[Dataset entries]
**********
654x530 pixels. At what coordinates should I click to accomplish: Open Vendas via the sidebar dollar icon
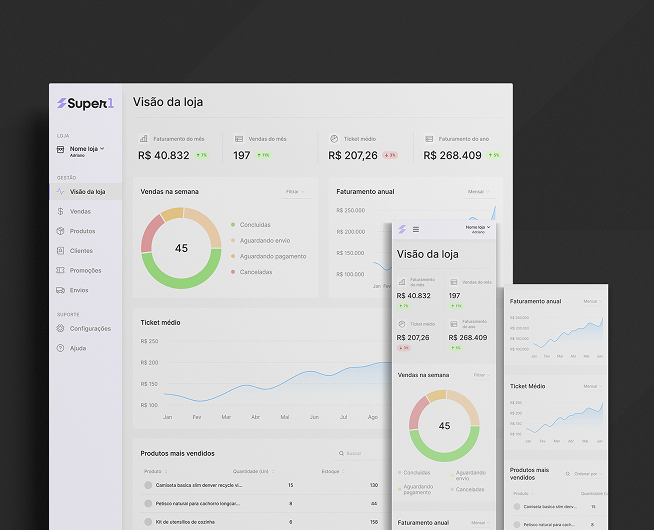[60, 211]
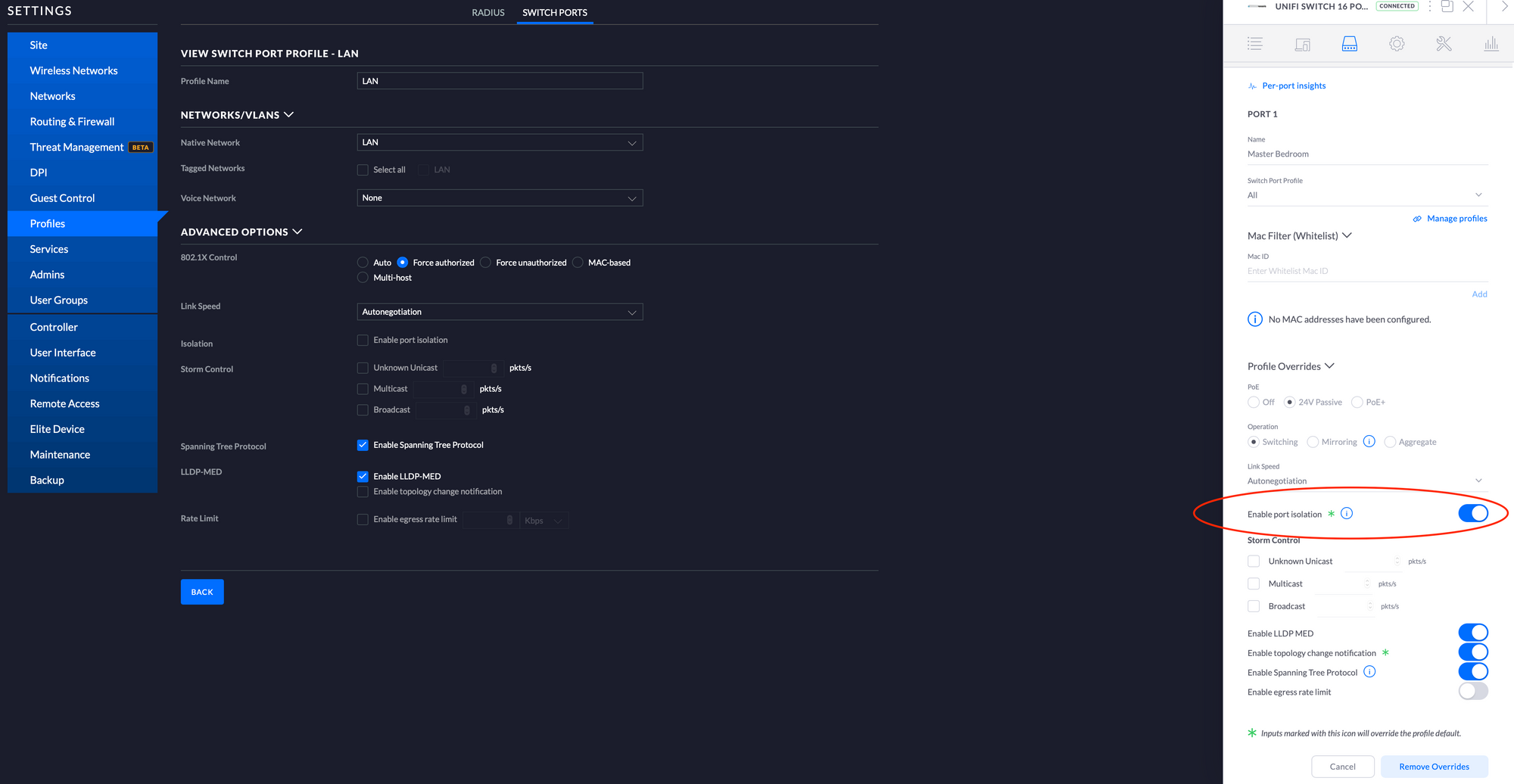
Task: Open the device config gear icon
Action: click(1397, 44)
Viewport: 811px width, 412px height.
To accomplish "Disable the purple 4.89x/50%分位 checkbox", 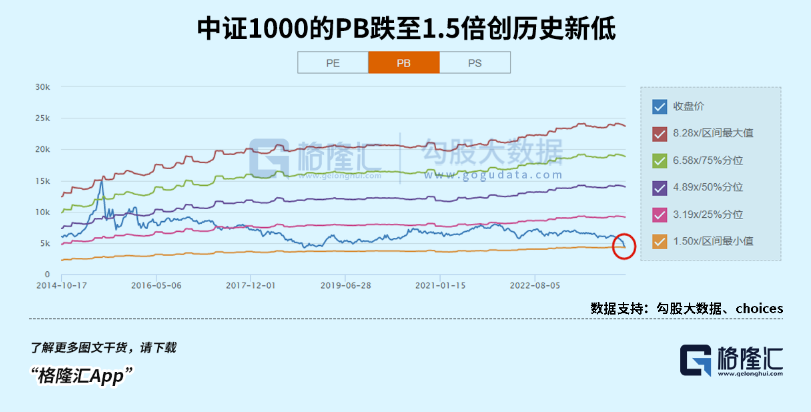I will [659, 187].
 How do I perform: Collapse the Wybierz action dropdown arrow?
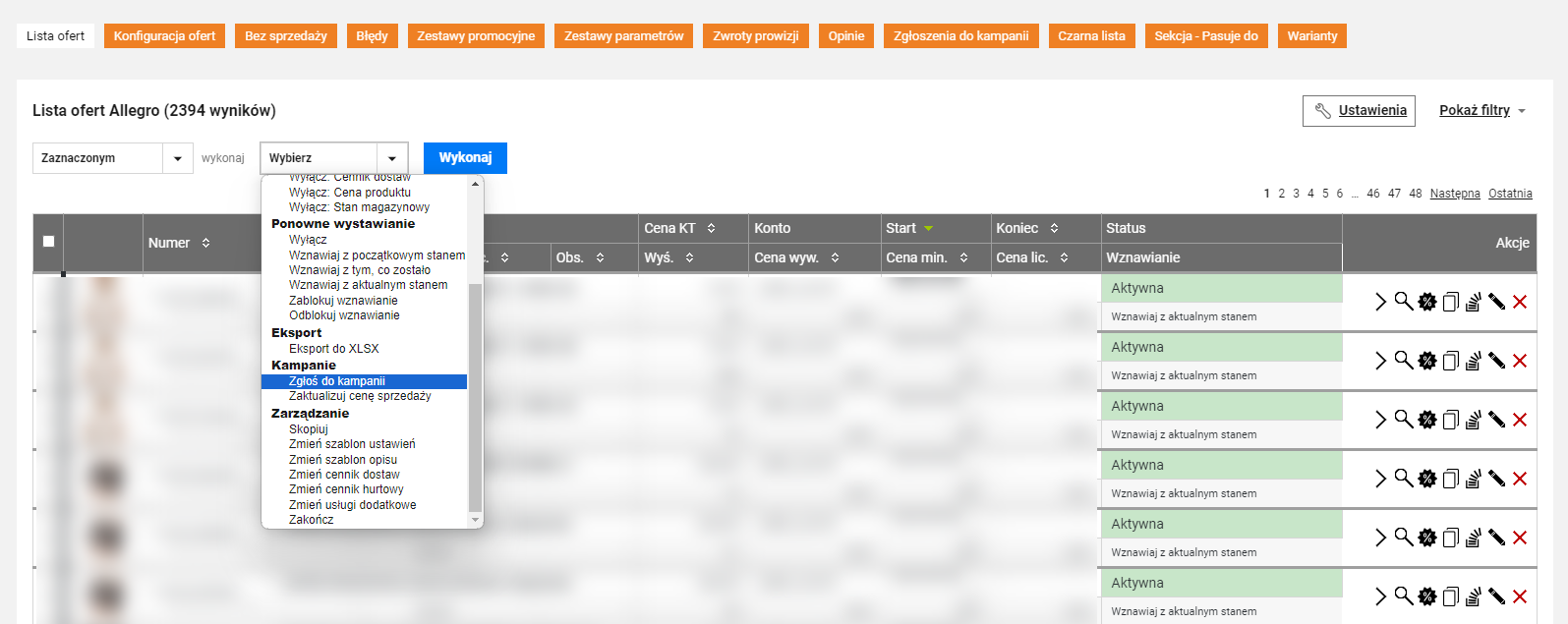point(392,158)
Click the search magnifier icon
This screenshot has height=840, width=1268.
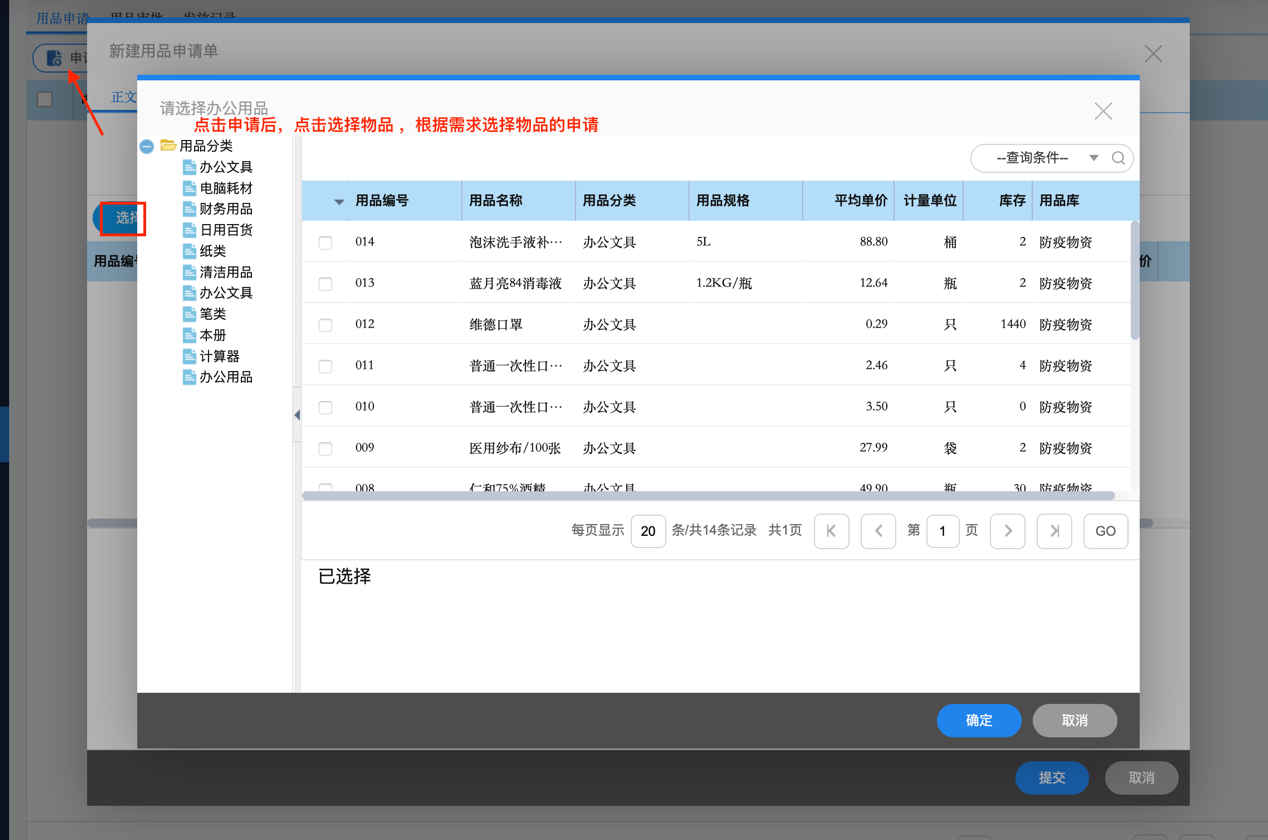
**********
• **Task description**
Transcribe the span of lines that runs from the line with "Click the search magnifier icon" to the end of the data, both ends included, exactly, with nothing else and no pictures.

• **Solution to the problem**
Click the search magnifier icon
This screenshot has height=840, width=1268.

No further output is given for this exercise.